Die Bezeichnung Visitenkarte rührt von der ursprünglichen Funktion: Sie wurde früher beim Besuch in hohem Hause dem Butler oder der Empfangsdame übergeben, die sie dann an den Hausherrn oder die Dame des Hauses weiterreichte. Häufig knickte der Gast seine Karte nach einer bestimmten Regel - die Art der Knickung signalisierte den Anlass (Antritts- oder Beileidsbesuch usw.). Der Knick gestattete es auch, die Karte, die auf einem Silbertablett abgelegt wurde, vereinfacht wieder aufzunehmen. Bei höfischen Festveranstaltungen dienten sie dem Zeremonienmeister zur öffentlichen Ankündigung des Gastes.

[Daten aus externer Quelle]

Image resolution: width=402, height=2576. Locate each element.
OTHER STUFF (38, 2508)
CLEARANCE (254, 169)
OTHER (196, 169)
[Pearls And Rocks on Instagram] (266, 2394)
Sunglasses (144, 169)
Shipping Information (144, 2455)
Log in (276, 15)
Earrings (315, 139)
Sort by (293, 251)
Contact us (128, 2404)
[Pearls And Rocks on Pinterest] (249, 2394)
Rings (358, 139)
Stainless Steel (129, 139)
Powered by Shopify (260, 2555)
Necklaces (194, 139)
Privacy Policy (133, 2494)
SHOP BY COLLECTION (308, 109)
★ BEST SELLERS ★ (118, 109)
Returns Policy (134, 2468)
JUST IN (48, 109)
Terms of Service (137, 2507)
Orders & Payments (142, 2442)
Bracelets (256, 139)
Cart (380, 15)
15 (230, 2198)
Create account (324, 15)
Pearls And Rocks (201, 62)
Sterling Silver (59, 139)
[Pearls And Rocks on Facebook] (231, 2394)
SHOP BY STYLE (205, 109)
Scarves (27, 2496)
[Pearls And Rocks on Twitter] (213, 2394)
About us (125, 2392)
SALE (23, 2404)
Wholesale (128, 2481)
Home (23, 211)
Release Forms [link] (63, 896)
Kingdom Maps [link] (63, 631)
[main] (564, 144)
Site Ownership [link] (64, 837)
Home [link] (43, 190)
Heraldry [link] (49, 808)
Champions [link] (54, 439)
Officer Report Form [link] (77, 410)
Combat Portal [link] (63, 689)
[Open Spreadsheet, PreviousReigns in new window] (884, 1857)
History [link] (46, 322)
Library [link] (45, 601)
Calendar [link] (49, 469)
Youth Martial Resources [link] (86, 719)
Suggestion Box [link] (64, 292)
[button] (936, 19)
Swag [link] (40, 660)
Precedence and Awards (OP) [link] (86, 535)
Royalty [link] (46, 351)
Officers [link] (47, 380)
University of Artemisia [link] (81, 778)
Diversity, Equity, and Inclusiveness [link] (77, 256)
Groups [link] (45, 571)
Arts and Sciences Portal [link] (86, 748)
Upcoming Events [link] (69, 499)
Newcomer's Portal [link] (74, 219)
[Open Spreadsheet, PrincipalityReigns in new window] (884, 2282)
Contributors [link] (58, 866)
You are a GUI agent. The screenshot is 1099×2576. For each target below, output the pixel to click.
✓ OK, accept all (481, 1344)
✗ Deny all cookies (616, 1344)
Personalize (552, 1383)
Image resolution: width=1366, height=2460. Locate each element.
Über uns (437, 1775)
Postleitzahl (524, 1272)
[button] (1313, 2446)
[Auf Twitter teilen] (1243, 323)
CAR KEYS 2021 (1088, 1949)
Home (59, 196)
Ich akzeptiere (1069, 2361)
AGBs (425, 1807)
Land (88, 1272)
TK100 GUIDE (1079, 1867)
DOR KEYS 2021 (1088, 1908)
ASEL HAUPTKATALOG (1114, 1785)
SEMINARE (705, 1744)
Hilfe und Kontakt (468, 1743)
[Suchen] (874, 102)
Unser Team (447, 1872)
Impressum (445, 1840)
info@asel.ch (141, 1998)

Heute tauscht man Visitenkarten hauptsächlich im Berufsleben - so auf Messen oder Konferenzen - aus und bei jedem Erstkontakt zwischen möglichen Geschäftspartnern. Gewünschter Nebeneffekt ist die diskrete Mitteilung der eigenen Position im Unternehmen.

Sie enthalten nur selten ein Foto, aber immer den Namen, die Adresse und die Telefonnummer der betreffenden Person. Geschäftliche Visitenkarten tragen außerdem Firmenlogo und Unternehmen sowie die Titel und Funktion der Person. Die Rückseite kann eine englischsprachige Version, eine Anfahrtskizze, ein Foto oder anderes enthalten.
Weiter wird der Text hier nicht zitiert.